Chuva e cheias: os conselhos da Embaixada do Japão que podem fazer a diferença
06 fev, 2026 - 11:58 • Olímpia Mairos
Do calçado certo ao perigo nas estradas inundadas, dicas práticas num momento de risco elevado devido à chuva intensa.
A previsão do estado do tempo para os próximos dias continua a justificar alerta máximo, com chuva persistente e risco elevado de inundações em várias regiões do país. Perante este cenário meteorológico grave, a embaixada do Japão em Portugal, país com longa experiência na gestão de desastres naturais, partilha um conjunto de dicas práticas de segurança para ajudar a população a proteger-se durante tempestades e cheias.
Calçado ideal: ténis, não galochas
Apesar de parecerem uma opção lógica, as galochas devem ser evitadas em zonas inundadas, já que, quando a água entra, tornam-se pesadas e difíceis de remover, comprometendo a mobilidade em caso de emergência. A recomendação passa pelo uso de ténis ou sapatilhas bem ajustadas ao pé, que garantem maior estabilidade e permitem deslocações mais rápidas e seguras.
O limite do joelho: quando é tarde demais para andar?

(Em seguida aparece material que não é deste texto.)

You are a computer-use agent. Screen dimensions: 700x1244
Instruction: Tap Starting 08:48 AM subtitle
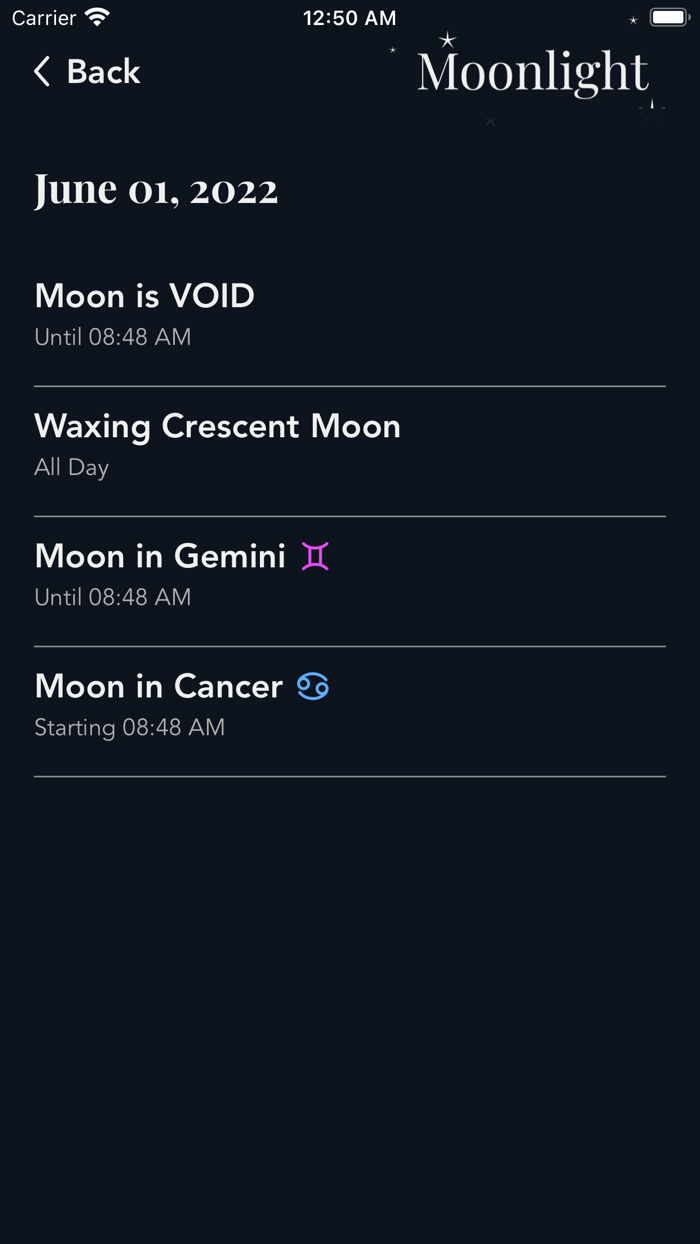(129, 728)
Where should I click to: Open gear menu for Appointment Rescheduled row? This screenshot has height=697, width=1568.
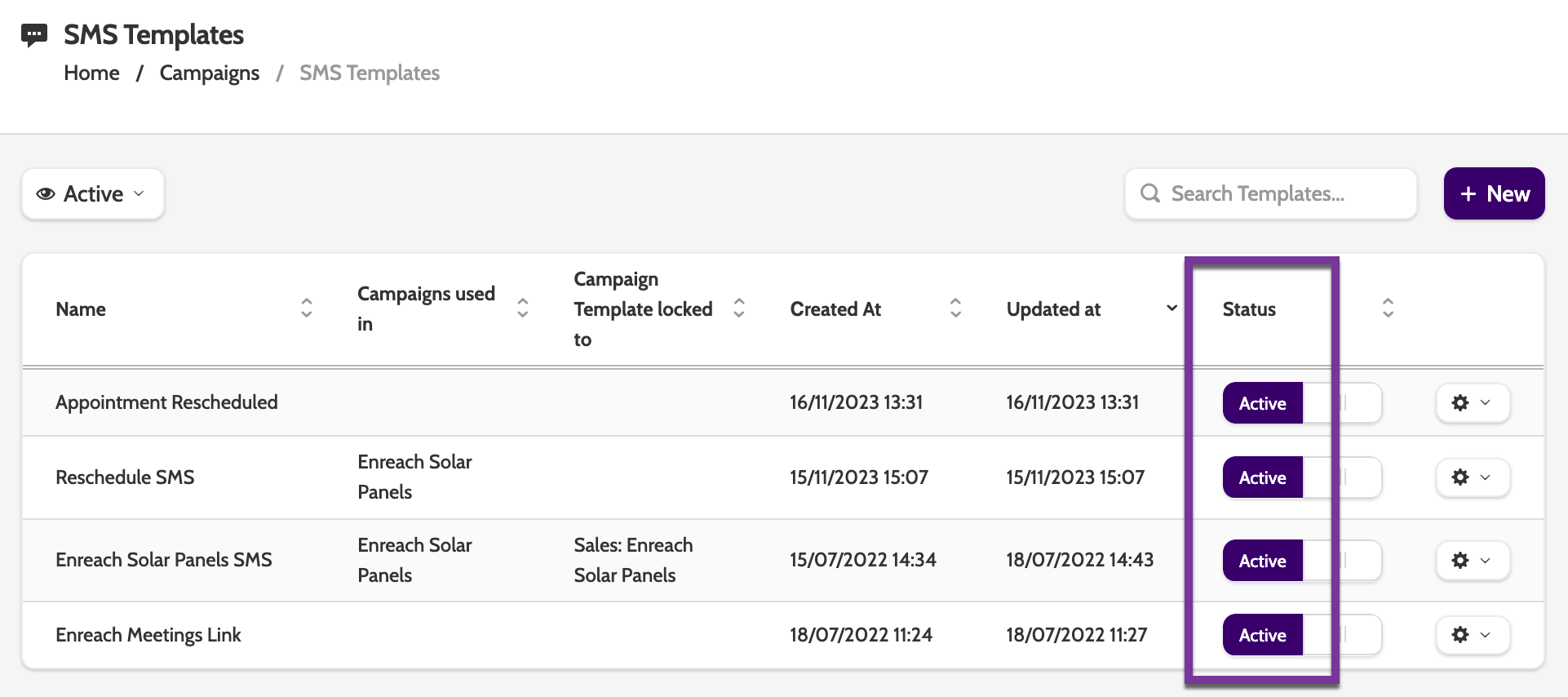[x=1473, y=402]
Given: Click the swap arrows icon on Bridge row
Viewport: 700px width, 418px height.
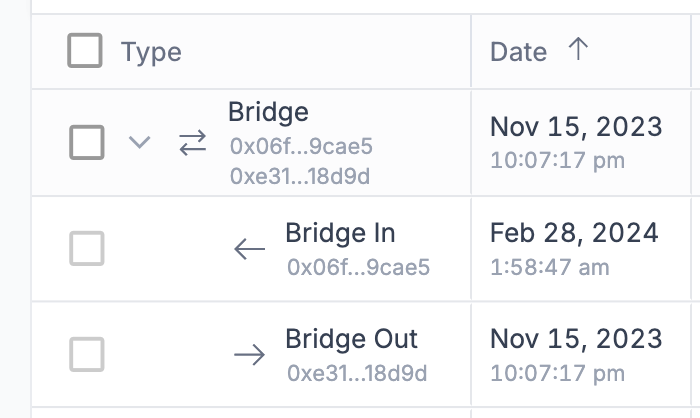Looking at the screenshot, I should tap(192, 144).
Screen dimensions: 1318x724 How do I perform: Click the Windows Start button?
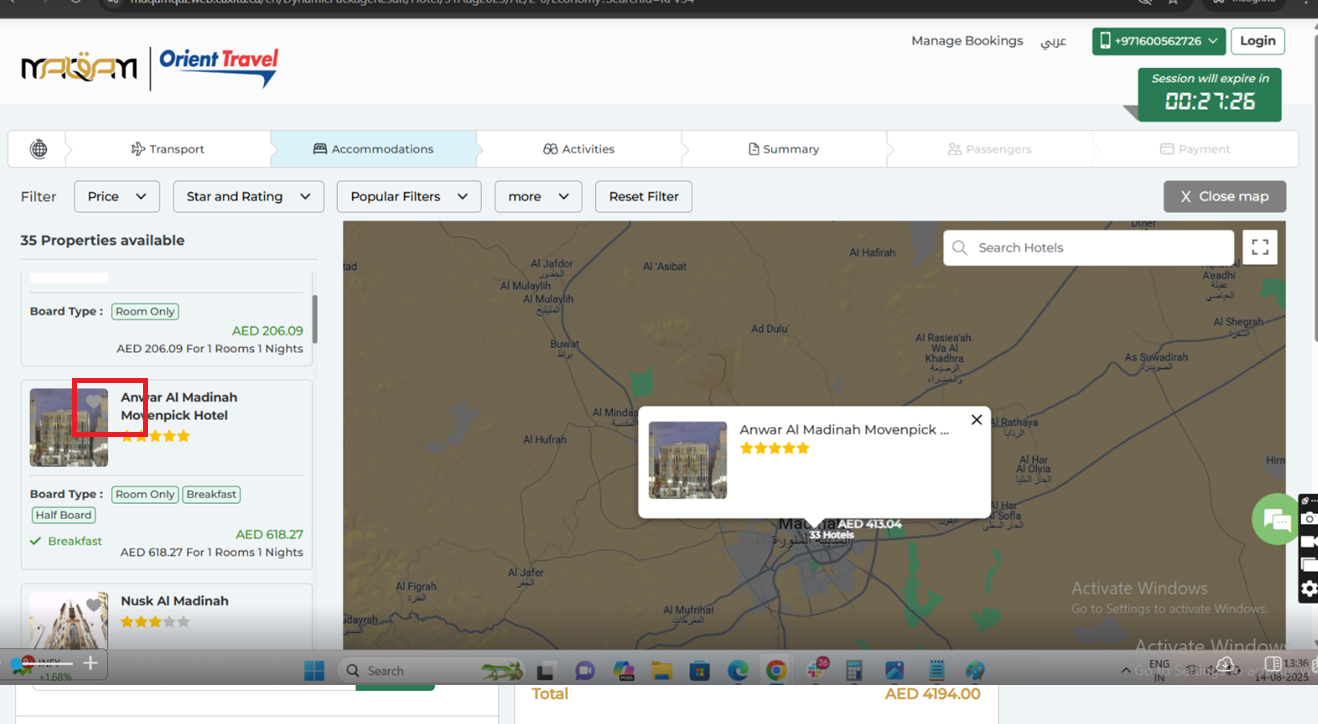pos(314,670)
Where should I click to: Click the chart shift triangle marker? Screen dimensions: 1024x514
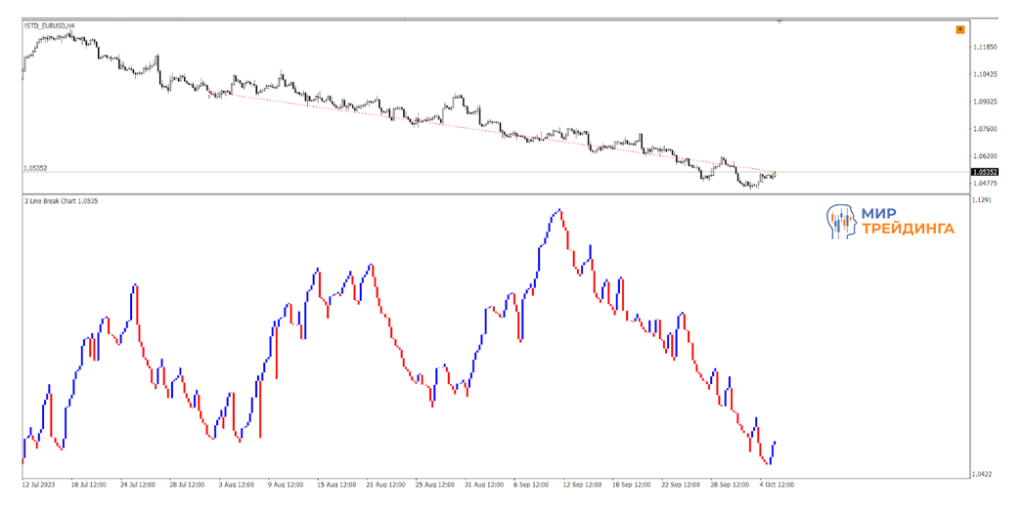pyautogui.click(x=778, y=20)
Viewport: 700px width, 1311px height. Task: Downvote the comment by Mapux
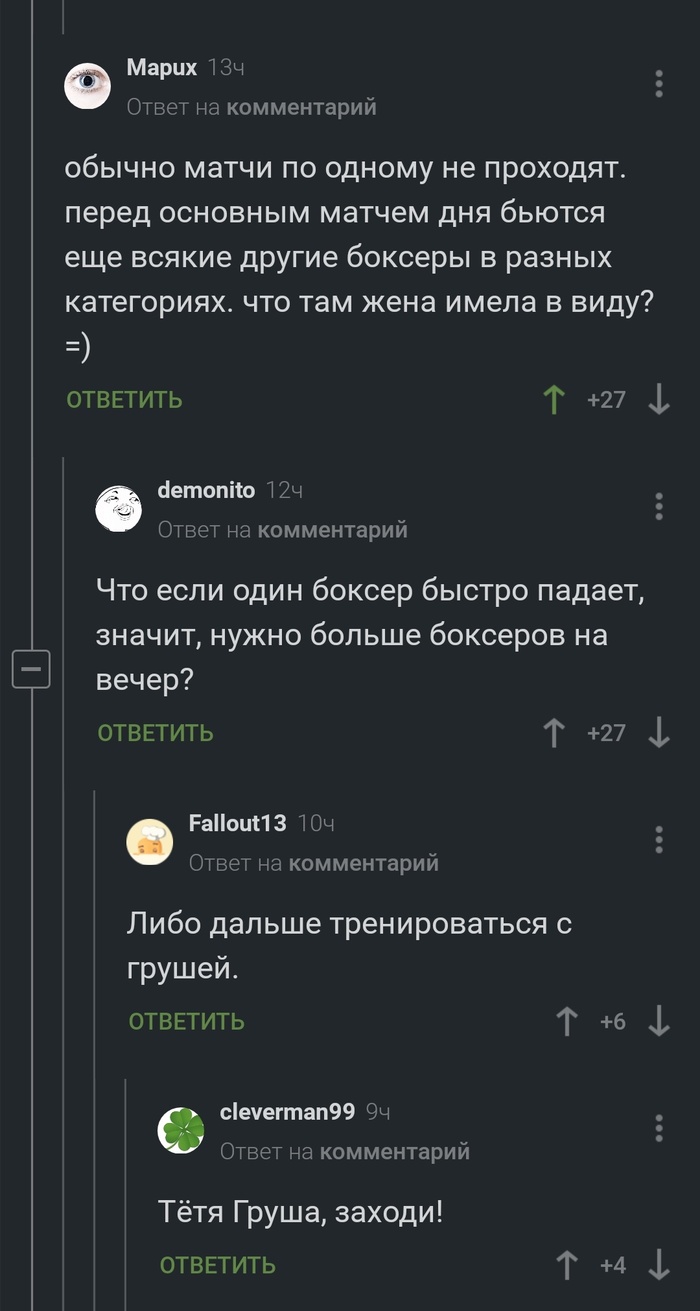pos(657,398)
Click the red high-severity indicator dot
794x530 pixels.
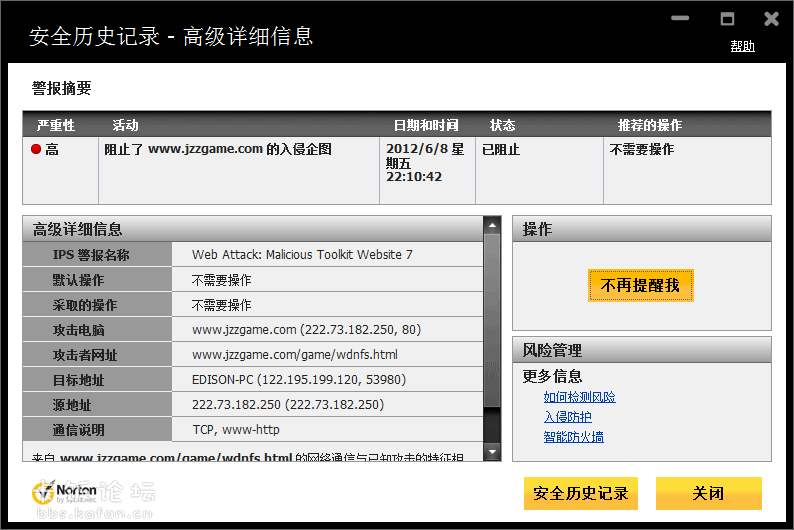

A regra de ouro é esta: evacue antes que a água chegue ao nível do joelho. A embaixada do Japão sublinha que a evacuação deve ocorrer antes de a água atingir o nível do joelho, uma vez que, a partir desse ponto, a pressão da corrente torna extremamente difícil caminhar, mesmo para um adulto. Se o nível da água subir rapidamente enquanto a pessoa se encontra em casa, a indicação é clara: não tentar sair. Nestas situações, a opção mais segura é subir para um piso superior da habitação, recorrendo à chamada evacuação vertical.
Use um “terceiro pé” ao caminhar na água
Caso seja inevitável atravessar uma zona alagada, a recomendação é utilizar um objeto comprido, como um cabo de vassoura ou um guarda-chuva, para sondar o terreno à frente. Durante as cheias, as tampas dos esgotos podem ser deslocadas pela força da água e ficam invisíveis sob a água turva, criando armadilhas perigosas que representam um risco grave para a segurança.
Atenção, condutores
Aos condutores, o aviso é igualmente claro. Apenas cerca de 30 centímetros de água em movimento são suficientes para arrastar a maioria dos automóveis. Perante uma estrada inundada, a Embaixada do Japão reforça que não se deve avançar nem tentar atravessar: a decisão mais segura é voltar para trás. A regra é simples e pode salvar vidas — “Volte atrás, não se afogue”.
Depressão Marta vai atingir Portugal no sábado
O Instituto Português do Mar e da Atmosfera avisou para a aproximação da depressão Marta, que deverá afetar Portugal continental a partir de sábado, 7 de fevereiro. Este novo sistema meteorológico vem intensificar o quadro já provocado pela depressão Leonardo, trazendo consigo precipitação persistente, vento forte, queda de neve nas zonas de maior altitude e agitação marítima significativa, agravando as condições meteorológicas em várias regiões do país.
Perante o agravamento das condições meteorológicas, o Instituto Português do Mar e da Atmosfera já emitiu avisos amarelos e laranja para precipitação, vento, neve e agitação marítima. As autoridades apelam à população para que adote comportamentos preventivos e cumpra as recomendações da Proteção Civil.
Com a aproximação da depressão Marta, o tempo severo deverá manter-se nos próximos dias, elevando o risco de fenómenos meteorológicos extremos e com impacto particular nas zonas mais vulneráveis do território.